Indian Space Research Organisation (ISRO) has been proving its mettle to the world year after year. In 2019 alone, ISRO accomplished a total of 13 missions at a staggeringly low cost compared to the world standards. These innovations have certainly proved that India’s space organisation is a solid contender in the space sector, but still it lacks the technical expertise, hindering it from being at par with NASA. For the longest time, ISRO has been fully dependent on different versions of two launch vehicles, the GSLV and PSLV series, which are less powered and can only launch out engines weighing less than four tons. For a perspective, the SpaceX Falcon 9 (US’ smallest rocket) can lift twice as much payload than India’s most powerful rocket, the GSLV Mark III.

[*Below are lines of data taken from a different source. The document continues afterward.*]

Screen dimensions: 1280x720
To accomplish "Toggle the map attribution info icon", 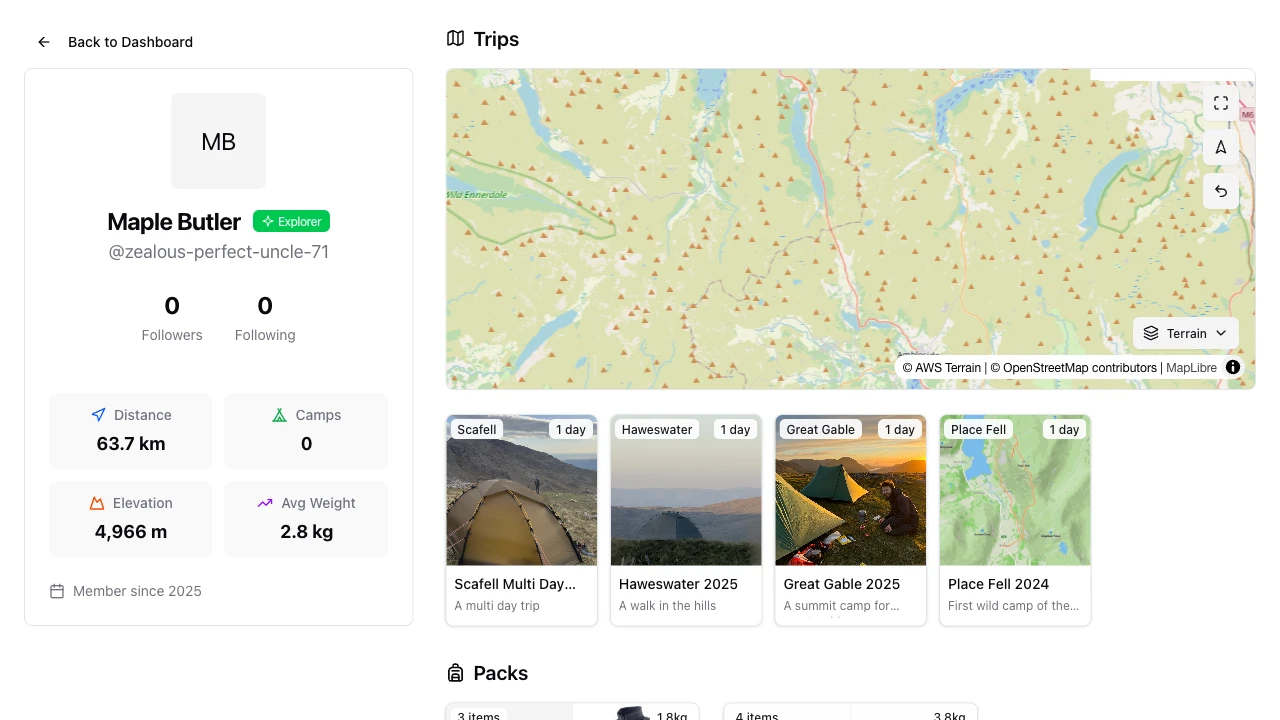I will [1233, 367].
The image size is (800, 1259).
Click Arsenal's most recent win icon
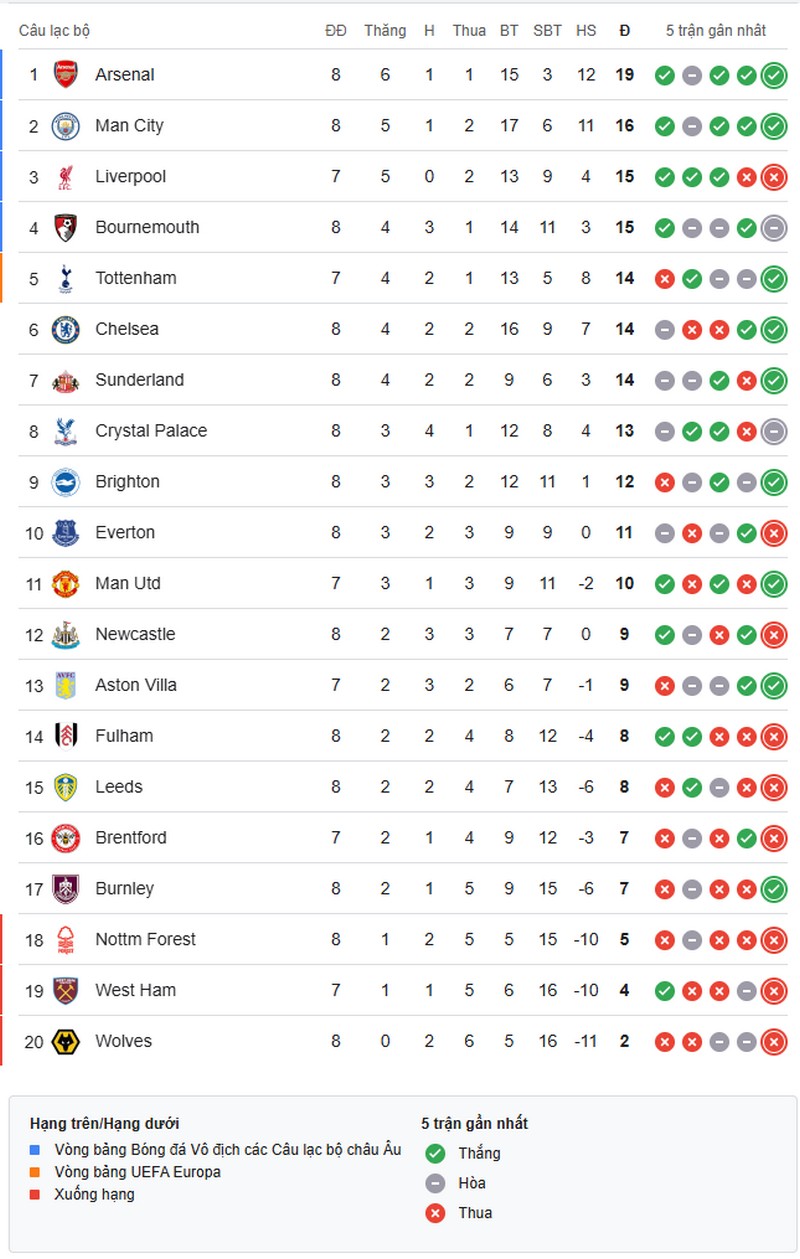click(773, 75)
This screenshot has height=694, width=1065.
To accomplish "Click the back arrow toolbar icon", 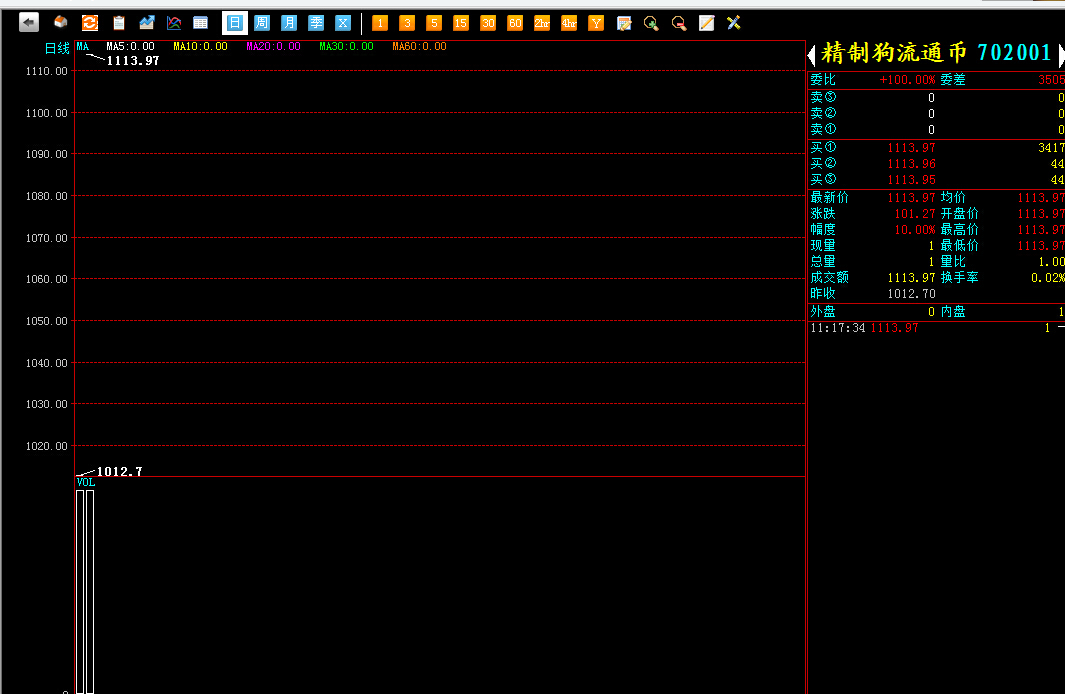I will point(29,22).
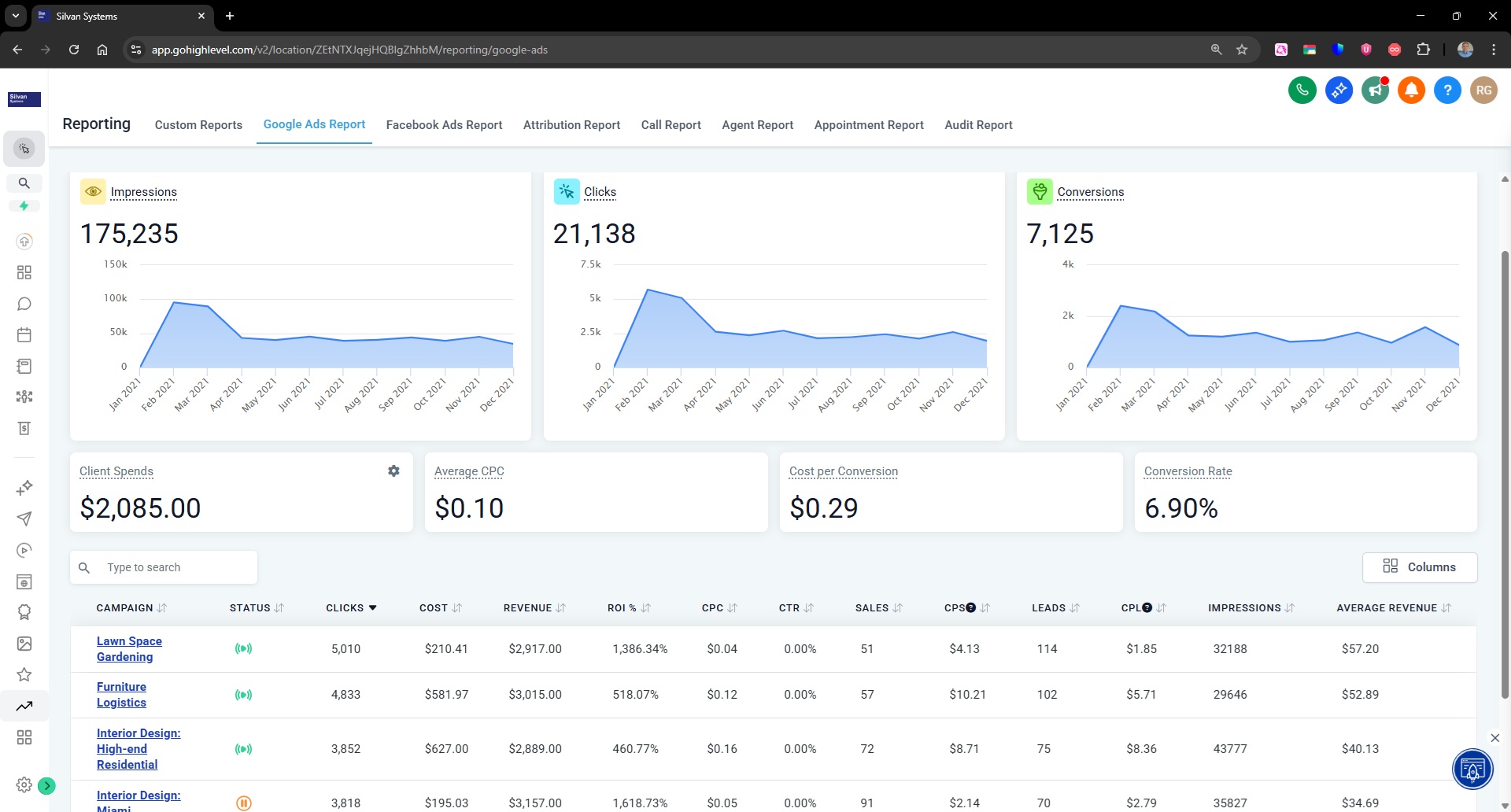Viewport: 1511px width, 812px height.
Task: Open the Columns selector button
Action: click(x=1419, y=567)
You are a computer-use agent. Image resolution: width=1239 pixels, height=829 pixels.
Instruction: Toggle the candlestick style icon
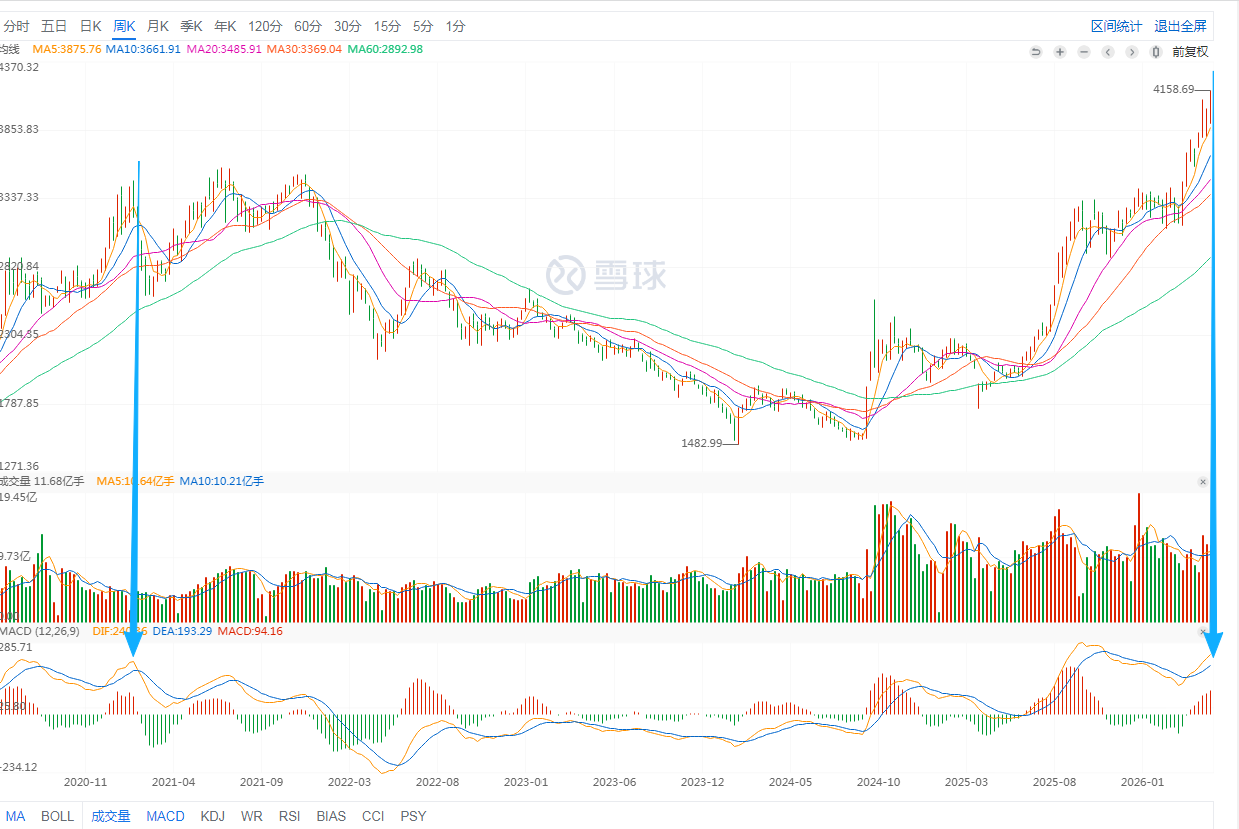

While India also has a robust private sector in space, the initiatives have only been limited to working as suppliers for ISRO; none despite the government allowing FDI in the sector have taken the leap to become a SpaceX or BlueOrigin. But now, ISRO seems to be changing things. In last year’s budget, the government announced setting up of a new commercial arm under ISRO, a private entity called Newspace India, and more recently, it has allowed the Indian National Space Promotion and Authorisation Center (IN-SPACe) programme, which will act as a regulator facilitating technology transfer from ISRO. Not that ISRO hasn’t been doing technology transfers, but these have been limited to only a few corporations. Besides, its other commercial arm Antrix — this shall now be responsible for bagging foreign contracts — has been dogged by bureaucratic hurdles. Until now, ISRO has been solely engaging with private companies and overseeing the transfer of technology. Instilling these private entities will help ISRO focus more on advanced research into interplanetary & human space flight missions. Additionally, the recent reformation to allow private sector participation in the space journey, private players can also start building and launching satellites. This move will give a boost to home-grown research & development in satellite technology and enable customising based on requirements of agencies. It opens the field to more job opportunities and international orders, since ISRO will be able to deliver more frequent launches than before. Additionally, it will also help ISRO to cater to the increasing demand for space-based applications & services in the fields ranging from weather to agriculture to transport to urban development. With revised government laws and private sector participation, ISRO can prioritise and enable accelerated growth in advanced R&D, interplanetary and human space flight mission. With IN-SPACe re-orienting itself from a supply driven model to a demand driven model, ISRO/India can play a major role in the global economic space sector.
Private participation, added with access to geospatial data for private players, will bring in immense economic progress. This also adds an impetus on the supply chain and closes in the gap between demand and supply through various trenches for the Indian space sector. This new levelled playing field, along with admittance to ISRO’s testing facility, will help in building resilience and overall capacity. It could also help in India’s future projects like the Chandrayaan 3, Gaganyaan, Aditya Li, Ni-Sar, Venus mission, etc, if implemented properly.